If the historical records are correct, Nicholas came from a wealthy family on both sides, graduated from what became the University of Pennsylvania and married into another well-off Quaker family. Among the cream of Philadelphia society, he was a founding member of the city's elite fox-hunting club.
When it came time to establish the first Marine Corps uniform, he used the club's required hunting attire -- dark tunic, dragoon pockets, white buttons, tight waistcoat and leather-trimmed collar -- as the pattern. That's how the Marines got the nickname "leathernecks," according to the Marine Corps Gazette.

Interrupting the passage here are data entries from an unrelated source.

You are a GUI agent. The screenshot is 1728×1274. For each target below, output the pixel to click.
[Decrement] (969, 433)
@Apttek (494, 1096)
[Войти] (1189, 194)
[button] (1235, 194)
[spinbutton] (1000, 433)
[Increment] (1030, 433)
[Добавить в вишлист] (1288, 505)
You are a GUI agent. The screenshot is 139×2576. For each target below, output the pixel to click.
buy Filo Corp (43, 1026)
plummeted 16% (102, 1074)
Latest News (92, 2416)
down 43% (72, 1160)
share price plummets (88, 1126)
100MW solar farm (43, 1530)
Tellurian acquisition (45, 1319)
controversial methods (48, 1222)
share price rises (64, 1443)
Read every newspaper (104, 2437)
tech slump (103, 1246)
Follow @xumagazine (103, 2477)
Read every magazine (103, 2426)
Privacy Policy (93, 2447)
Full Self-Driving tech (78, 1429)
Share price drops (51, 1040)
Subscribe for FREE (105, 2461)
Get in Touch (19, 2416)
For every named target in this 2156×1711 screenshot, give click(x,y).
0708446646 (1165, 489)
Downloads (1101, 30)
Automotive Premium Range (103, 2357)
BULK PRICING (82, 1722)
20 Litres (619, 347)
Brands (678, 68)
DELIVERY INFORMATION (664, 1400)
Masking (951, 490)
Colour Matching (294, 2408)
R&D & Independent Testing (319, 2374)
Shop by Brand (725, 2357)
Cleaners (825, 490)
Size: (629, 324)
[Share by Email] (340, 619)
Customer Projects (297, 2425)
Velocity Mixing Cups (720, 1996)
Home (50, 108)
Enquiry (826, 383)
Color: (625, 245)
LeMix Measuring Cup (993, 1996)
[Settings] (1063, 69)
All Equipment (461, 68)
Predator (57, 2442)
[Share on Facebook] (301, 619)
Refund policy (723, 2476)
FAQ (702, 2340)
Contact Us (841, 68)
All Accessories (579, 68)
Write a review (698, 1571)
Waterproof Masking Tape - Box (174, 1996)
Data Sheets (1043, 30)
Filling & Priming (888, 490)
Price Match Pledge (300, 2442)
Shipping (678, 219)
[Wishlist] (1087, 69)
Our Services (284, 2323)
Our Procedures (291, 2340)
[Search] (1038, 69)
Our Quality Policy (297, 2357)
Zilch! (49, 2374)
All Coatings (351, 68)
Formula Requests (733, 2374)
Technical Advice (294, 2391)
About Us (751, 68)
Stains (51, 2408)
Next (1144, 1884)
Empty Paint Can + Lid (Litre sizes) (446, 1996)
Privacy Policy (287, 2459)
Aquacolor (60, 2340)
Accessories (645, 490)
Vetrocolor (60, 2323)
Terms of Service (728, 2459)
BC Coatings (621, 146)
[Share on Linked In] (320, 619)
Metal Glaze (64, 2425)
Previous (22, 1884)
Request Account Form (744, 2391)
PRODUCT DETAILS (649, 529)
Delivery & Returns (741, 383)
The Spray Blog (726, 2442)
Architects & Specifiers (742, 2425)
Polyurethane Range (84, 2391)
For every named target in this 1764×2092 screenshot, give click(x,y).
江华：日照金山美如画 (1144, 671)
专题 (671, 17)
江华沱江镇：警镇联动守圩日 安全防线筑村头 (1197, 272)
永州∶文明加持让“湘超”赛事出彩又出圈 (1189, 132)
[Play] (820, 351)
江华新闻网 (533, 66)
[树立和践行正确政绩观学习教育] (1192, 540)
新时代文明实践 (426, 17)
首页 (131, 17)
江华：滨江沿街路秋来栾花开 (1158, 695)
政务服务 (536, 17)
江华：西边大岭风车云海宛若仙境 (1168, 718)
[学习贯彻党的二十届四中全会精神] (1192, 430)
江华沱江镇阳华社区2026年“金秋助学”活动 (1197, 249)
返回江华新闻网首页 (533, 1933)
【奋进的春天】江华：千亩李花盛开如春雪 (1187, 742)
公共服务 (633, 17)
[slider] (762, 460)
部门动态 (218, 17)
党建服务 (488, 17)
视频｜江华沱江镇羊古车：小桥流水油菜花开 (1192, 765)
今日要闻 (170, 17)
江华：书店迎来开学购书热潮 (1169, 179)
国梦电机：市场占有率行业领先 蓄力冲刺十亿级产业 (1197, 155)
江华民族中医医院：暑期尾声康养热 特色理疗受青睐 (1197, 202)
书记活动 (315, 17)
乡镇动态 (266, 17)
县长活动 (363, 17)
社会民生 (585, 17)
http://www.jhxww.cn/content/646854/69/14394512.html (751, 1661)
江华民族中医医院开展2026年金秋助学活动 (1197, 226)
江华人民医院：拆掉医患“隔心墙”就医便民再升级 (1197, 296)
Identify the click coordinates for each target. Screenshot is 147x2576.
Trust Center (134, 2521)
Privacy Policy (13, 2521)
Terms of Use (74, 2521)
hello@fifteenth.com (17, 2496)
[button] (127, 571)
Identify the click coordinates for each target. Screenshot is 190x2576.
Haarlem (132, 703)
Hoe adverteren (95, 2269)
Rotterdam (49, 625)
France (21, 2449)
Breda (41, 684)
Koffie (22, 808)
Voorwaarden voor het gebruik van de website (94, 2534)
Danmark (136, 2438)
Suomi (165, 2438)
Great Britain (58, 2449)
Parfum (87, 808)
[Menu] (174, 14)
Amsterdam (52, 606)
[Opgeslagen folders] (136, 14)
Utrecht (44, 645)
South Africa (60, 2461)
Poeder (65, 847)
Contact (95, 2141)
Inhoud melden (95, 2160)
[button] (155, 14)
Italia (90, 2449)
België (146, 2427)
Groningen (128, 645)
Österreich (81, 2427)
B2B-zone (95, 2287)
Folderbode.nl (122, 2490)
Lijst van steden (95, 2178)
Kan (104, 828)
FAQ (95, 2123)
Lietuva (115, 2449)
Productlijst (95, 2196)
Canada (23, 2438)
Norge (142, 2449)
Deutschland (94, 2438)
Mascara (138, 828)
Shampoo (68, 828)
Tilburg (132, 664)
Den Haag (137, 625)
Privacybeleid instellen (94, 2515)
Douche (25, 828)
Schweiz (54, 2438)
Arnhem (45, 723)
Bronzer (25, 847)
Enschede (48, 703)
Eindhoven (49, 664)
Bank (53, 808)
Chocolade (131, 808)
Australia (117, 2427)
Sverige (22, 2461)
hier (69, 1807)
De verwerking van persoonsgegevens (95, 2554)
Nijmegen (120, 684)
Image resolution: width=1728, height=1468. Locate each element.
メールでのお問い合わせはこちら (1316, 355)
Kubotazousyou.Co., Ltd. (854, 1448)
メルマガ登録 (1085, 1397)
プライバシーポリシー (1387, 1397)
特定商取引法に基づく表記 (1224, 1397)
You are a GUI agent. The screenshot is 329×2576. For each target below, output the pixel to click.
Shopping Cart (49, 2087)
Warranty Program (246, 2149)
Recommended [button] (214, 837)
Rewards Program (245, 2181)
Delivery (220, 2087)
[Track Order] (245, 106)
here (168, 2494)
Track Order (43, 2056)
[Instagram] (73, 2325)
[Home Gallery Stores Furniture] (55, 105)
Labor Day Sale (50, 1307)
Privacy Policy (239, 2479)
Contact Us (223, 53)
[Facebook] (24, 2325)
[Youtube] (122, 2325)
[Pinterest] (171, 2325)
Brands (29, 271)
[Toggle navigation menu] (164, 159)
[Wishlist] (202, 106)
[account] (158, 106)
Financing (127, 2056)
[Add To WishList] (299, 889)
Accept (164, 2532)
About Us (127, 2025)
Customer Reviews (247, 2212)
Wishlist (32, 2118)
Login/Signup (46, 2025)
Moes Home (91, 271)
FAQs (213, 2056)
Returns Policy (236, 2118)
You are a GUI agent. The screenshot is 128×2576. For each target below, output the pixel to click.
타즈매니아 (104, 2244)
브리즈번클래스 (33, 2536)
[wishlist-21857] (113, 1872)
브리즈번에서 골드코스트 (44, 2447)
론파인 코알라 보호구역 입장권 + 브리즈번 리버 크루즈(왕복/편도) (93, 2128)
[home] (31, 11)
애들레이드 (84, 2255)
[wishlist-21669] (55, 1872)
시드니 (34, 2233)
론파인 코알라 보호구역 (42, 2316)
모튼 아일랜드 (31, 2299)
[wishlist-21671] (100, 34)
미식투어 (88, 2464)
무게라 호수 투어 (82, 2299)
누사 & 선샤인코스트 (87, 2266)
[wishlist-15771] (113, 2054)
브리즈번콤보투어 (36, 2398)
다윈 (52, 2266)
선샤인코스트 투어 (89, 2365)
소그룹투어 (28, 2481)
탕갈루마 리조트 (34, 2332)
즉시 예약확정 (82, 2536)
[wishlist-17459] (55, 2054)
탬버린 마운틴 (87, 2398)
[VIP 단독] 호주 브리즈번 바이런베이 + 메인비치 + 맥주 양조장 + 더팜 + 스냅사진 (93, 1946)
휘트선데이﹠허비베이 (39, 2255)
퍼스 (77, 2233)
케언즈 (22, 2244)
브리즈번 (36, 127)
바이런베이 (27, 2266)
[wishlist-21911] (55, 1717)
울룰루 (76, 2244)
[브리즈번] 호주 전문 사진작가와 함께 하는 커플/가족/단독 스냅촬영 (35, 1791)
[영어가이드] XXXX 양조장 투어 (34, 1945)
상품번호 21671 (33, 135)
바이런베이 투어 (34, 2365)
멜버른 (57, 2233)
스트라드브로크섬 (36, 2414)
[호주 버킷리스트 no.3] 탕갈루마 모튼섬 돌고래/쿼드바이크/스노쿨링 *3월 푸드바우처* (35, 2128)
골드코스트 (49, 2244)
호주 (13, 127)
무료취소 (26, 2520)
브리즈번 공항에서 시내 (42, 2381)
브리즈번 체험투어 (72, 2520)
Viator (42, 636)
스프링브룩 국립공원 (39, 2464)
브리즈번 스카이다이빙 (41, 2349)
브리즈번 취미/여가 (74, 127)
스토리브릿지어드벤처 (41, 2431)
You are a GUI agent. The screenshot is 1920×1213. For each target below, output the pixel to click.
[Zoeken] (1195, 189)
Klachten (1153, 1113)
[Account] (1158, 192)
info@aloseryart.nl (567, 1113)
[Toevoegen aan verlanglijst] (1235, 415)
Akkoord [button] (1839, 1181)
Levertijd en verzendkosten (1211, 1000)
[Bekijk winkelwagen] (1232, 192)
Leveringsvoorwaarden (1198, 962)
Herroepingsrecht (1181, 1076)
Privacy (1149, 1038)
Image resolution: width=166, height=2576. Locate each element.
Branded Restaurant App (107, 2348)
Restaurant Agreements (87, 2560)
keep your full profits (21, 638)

Nicholas oversaw the Marines ferrying Washington's troops across the Delaware, fought at Trenton and Princeton, and returned after the war to civilian life, according to the Gazette. Washington signed his membership card in the Society of the Cincinnati, a fraternal group of officers who fought for American independence.
Nicholas died of yellow fever at age 46 in 1790, and even though the Quakers had thrown him out for "taking up arms," they allowed him burial at Arch Street.
"This place needs a national historic marker or something to let people know about Nicholas," said File, himself a convert to Quakerism.
Even the marble chunk where the young trainees lay a wreath every Nov. 10 is a bit misleading, he said. "Quakers don't have headstones, so I led them to the stone so they'd just have a focal point, a place to stop and remember the history here.
"But the Nicholas story is much more interesting and complex than that," said File.